Collected data:
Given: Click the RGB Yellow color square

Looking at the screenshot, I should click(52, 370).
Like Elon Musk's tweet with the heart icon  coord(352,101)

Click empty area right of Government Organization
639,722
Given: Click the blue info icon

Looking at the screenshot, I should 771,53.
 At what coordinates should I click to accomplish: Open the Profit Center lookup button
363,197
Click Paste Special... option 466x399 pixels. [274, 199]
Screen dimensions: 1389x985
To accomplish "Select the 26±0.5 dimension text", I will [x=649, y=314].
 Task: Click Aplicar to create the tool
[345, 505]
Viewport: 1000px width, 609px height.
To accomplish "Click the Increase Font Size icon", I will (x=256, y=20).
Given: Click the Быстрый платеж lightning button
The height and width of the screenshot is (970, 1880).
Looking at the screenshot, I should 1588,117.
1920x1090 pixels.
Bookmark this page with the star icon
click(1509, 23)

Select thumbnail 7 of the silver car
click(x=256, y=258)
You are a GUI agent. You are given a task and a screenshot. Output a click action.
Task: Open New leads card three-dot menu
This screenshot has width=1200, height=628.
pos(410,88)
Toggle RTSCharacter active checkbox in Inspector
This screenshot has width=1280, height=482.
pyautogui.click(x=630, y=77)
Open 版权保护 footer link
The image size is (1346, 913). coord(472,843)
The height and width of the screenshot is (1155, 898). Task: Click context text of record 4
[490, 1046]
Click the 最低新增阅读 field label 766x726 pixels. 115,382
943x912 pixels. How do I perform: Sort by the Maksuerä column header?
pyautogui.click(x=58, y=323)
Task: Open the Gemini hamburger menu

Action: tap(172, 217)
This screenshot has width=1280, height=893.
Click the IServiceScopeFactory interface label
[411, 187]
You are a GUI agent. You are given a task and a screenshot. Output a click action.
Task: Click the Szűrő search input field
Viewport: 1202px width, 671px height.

• Prompt:
Could you copy every line from the records that has "field" in it?

• Exercise answer:
Click the 最低新增阅读 field label 766x726 pixels. 115,382
Task: Click the Szűrő search input field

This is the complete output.